Logo Header Antaranews Jogja

Dispar DIY menargetkan fasilitasi sertifikasi bagi 175 pelaku ekraf

Senin, 13 April 2026 14:59 WIB
Image Print
Kerajinan batik di Balai Besar Standardisasi dan Pelayanan Jasa Industri Kerajinan Batik Yogyakarta (ANTARA/Hery Sidik)

Yogyakarta (ANTARA) - Dinas Pariwisata (Dispar) Daerah Istimewa Yogyakarta pada tahun 2026 menargetkan dapat memberikan pelatihan dan sertifikasi pelaku ekonomi kreatif (ekraf) kepada 175 perajin di seluruh wilayah kabupaten dan kota provinsi ini.

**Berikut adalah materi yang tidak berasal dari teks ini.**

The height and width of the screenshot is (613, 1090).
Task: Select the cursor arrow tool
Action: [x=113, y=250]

"Target kalau dari kami untuk difasilitasi sertifikasi banyak sekali, untuk sertifikasi rencananya ada 175 orang yang kami bagi ke dalam enam sampai delapan angkatan," kata Kepala Bidang Pengembangan Ekonomi Kreatif Dinas Pariwisata DIY Iwan Pramana di Yogyakarta, Senin.

Menurut dia, untuk pelatihan kompetensi dan sertifikasi angkatan pertama dilakukan pada 13 sampai 17 April 2026 dengan menyasar kepada sebanyak 20 pelaku industri batik, atau perajin batik di wilayah DIY.

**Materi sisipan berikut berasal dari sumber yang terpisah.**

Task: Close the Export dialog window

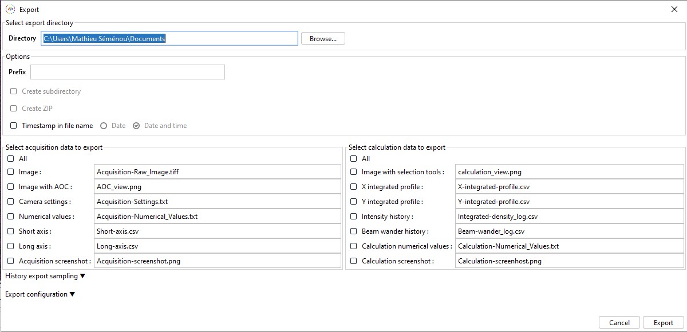Action: click(674, 9)
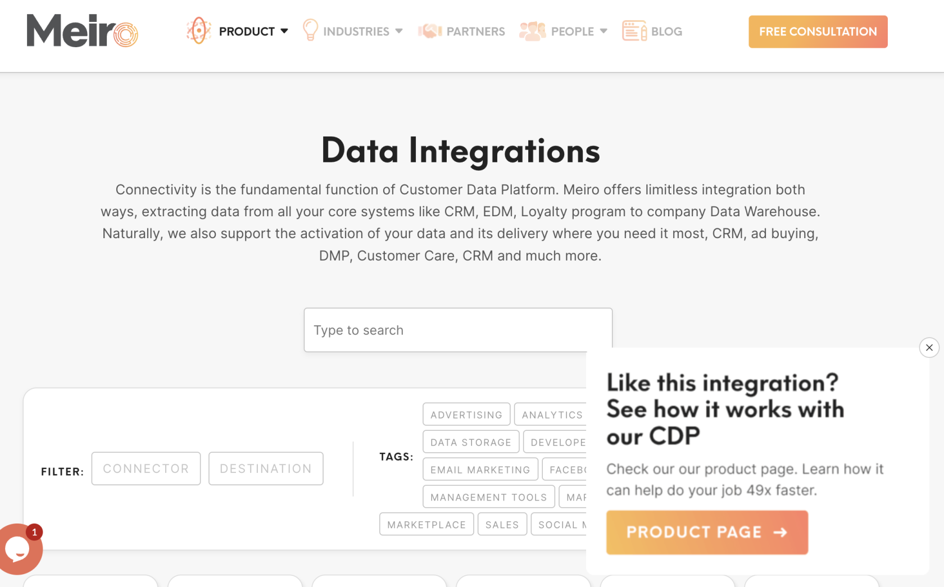Click the Product Page button

707,533
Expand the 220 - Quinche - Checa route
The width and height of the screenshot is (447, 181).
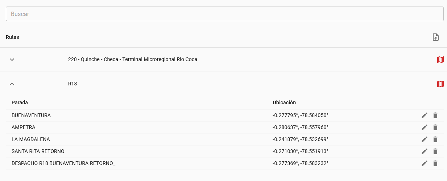point(12,60)
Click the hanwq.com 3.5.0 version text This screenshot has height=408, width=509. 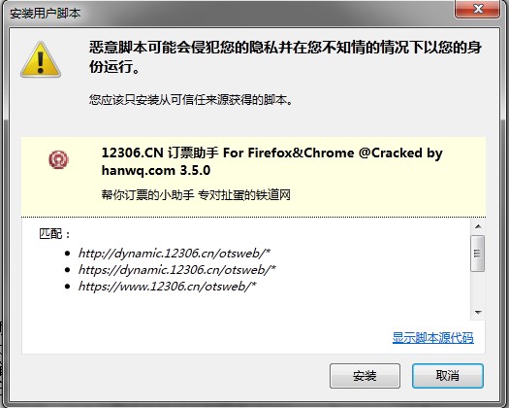(x=156, y=171)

Dia mengatakan secara bertahap, pelatihan dan fasilitasi sertifikasi diberikan kepada pelaku ekonomi kreatif lainnya di wilayah DIY yang sedang tumbuh dan berkembang, serta memberdayakan masyarakat lokal.

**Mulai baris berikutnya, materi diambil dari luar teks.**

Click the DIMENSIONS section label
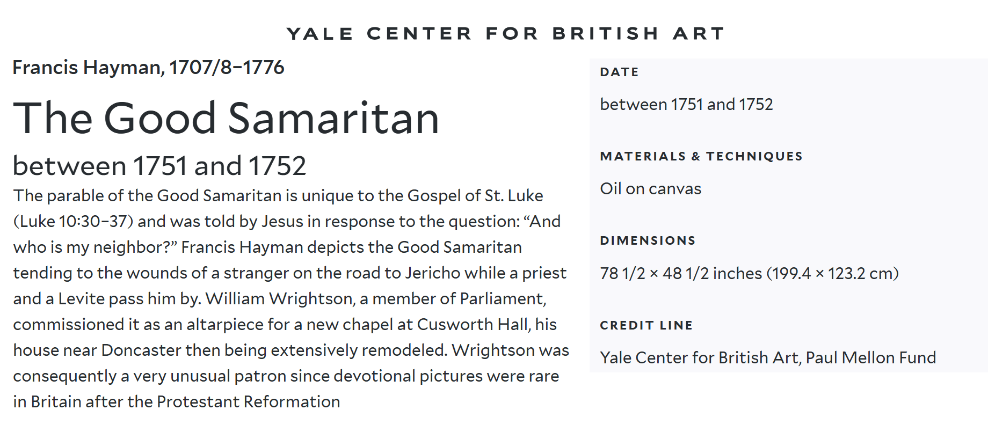Image resolution: width=988 pixels, height=439 pixels. [x=648, y=240]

"Kan di sektor ekonomi kreatif itu ada 17 sub sektor, jadi banyak sekali mulai dari desain, kuliner, kriya, fesyen, kemudian game animasi, televisi, radio periklanan, jadi kami ambil yang benar-benar banyak pegiat di DIY nanti," katanya.

Menurut dia, sertifikasi bagi pelaku ekonomi kreatif sangat penting terutama bagi mereka para perajin yang sudah bertahun tahun bekerja di sektor kerajinan itu, dan belum mendapat pengakuan terhadap keahlian dalam menciptakan produk itu.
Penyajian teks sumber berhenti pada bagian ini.